• [WHAT YOU ARE ASKED TO DO]
Lay out the lines below as a Markdown table with two columns, Row and Line, numbering each line in order and skipping blank ones. Leave the pictures out of the table.
....
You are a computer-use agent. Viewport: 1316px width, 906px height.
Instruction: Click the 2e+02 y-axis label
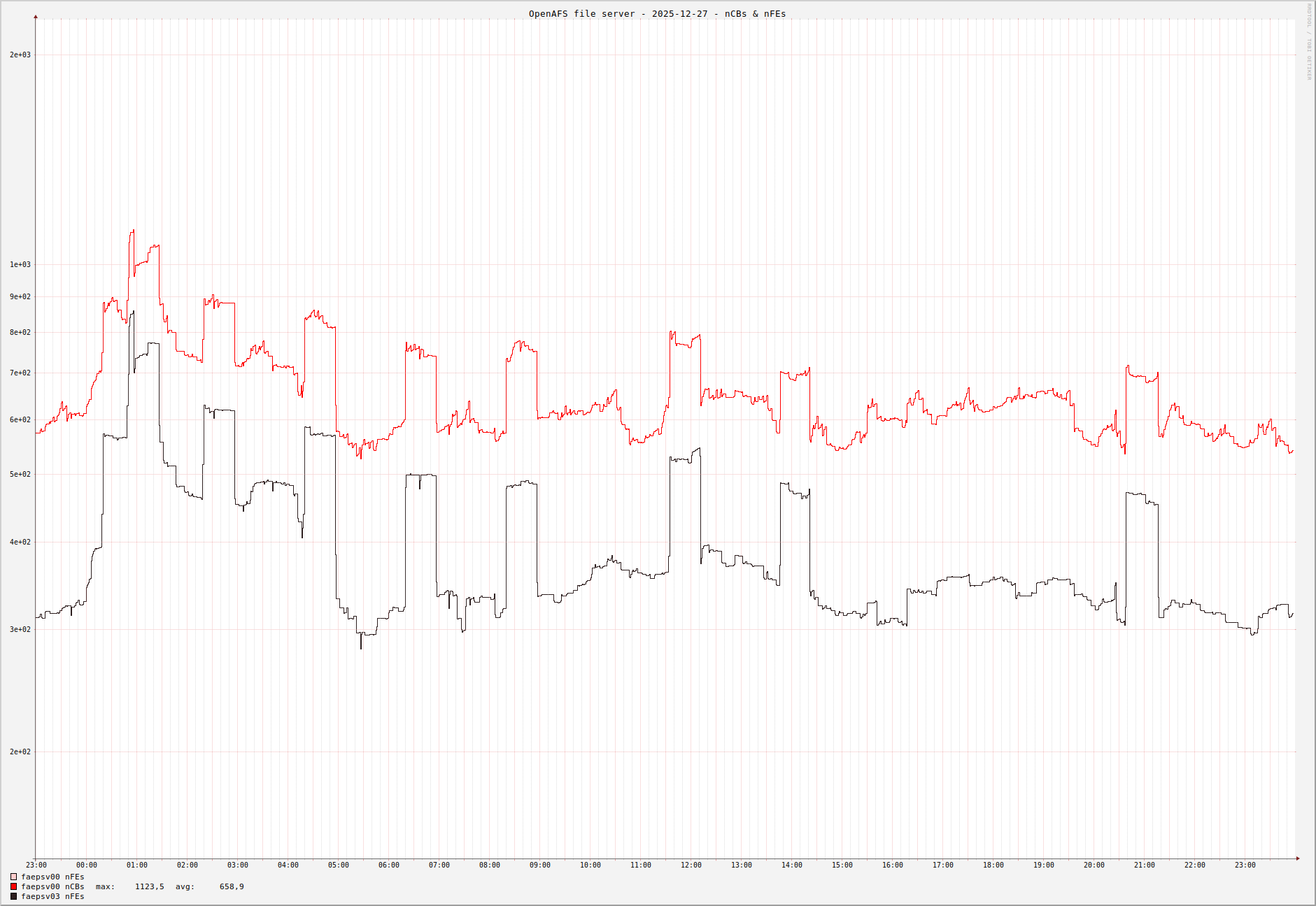click(x=20, y=752)
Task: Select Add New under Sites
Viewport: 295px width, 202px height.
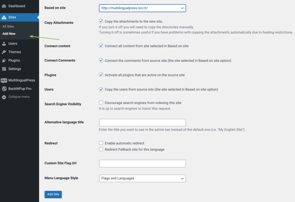Action: (9, 34)
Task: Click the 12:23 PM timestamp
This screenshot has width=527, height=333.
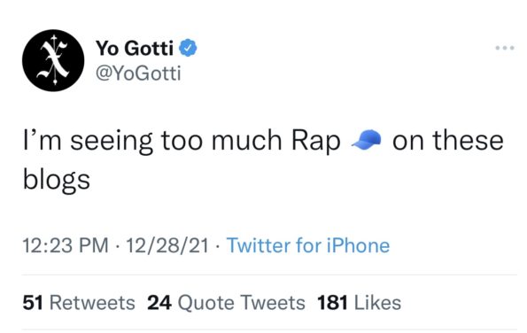Action: tap(66, 245)
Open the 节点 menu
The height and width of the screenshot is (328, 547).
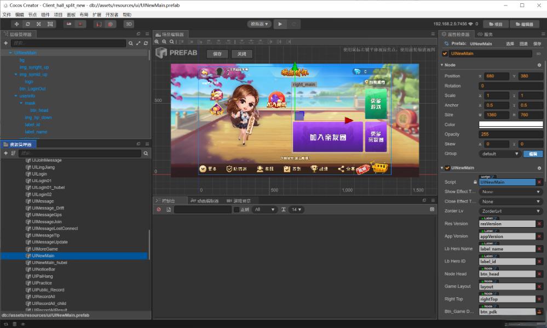[32, 14]
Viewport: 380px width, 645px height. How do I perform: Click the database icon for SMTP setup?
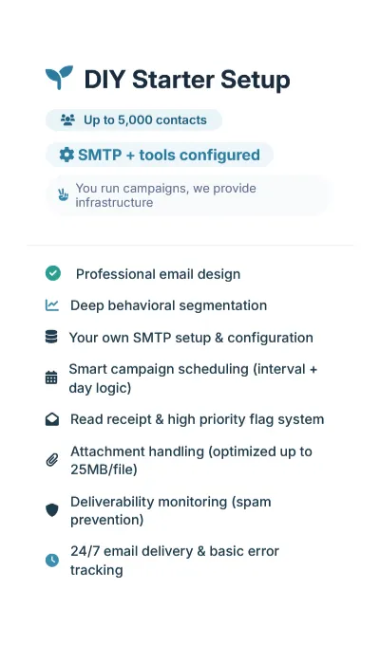51,337
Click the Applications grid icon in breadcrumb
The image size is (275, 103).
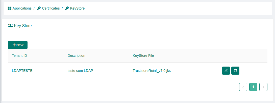click(x=10, y=8)
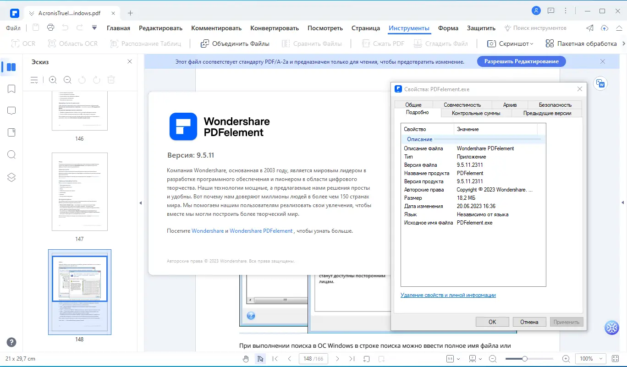Click the Разрешить Редактирование button

point(521,61)
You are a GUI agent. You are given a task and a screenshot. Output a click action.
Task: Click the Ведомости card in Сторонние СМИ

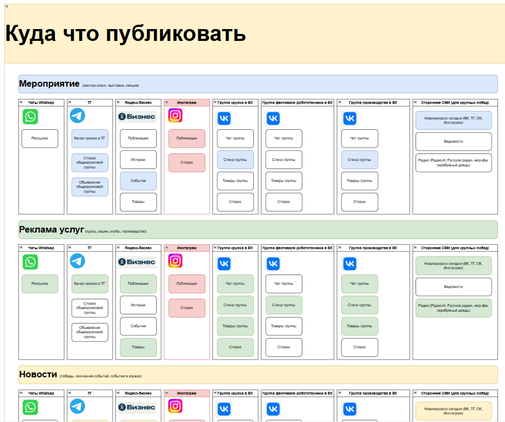453,142
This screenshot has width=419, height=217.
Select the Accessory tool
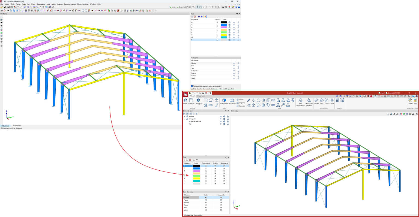232,101
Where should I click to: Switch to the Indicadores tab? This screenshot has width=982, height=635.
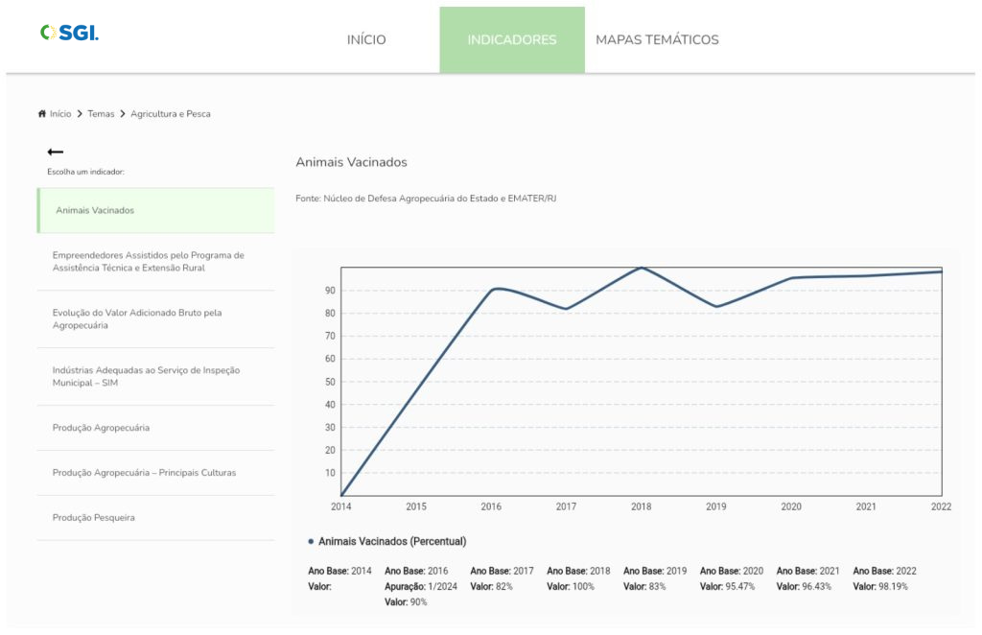(512, 40)
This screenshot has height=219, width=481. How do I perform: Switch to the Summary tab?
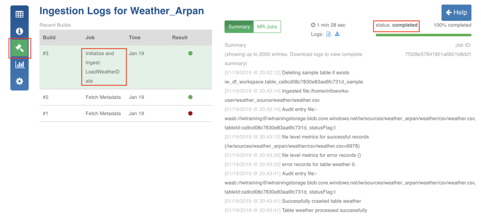[x=239, y=27]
....
• [FINISHED TASK]
| Row | Line |
|---|---|
| 1 | You are a computer-use agent. Viewport: 1316px width, 906px height. |
| 2 | Instruction: Click the 2e+02 y-axis label |
| 3 | click(x=20, y=752) |
| 4 | Task: Select Add New under Sites |
| 5 | Viewport: 295px width, 202px height. |
| 6 | Action: (9, 34) |
| 7 | Task: Click the 12:23 PM timestamp |
| 8 | This screenshot has width=527, height=333. |
| 9 | Action: tap(66, 245) |
| 10 | Open the 节点 menu |
| 11 | The height and width of the screenshot is (328, 547). |
| 12 | [32, 14] |
| 13 | Viewport: 380px width, 645px height. How do I perform: Click the database icon for SMTP setup? |
| 14 | 51,337 |
| 15 | Click the Applications grid icon in breadcrumb |
| 16 | The image size is (275, 103). |
| 17 | click(x=10, y=8) |
| 18 | Click the Разрешить Редактирование button |
| 19 | point(521,61) |
| 20 | You are a GUI agent. You are given a task and a screenshot. Output a click action. |
| 21 | Task: Click the Ведомости card in Сторонние СМИ |
| 22 | 453,142 |
| 23 | This screenshot has width=419, height=217. |
| 24 | Select the Accessory tool |
| 25 | 232,101 |
| 26 | Where should I click to: Switch to the Indicadores tab? This screenshot has width=982, height=635. |
| 27 | (512, 40) |
| 28 | This screenshot has height=219, width=481. How do I perform: Switch to the Summary tab? |
| 29 | [x=239, y=27] |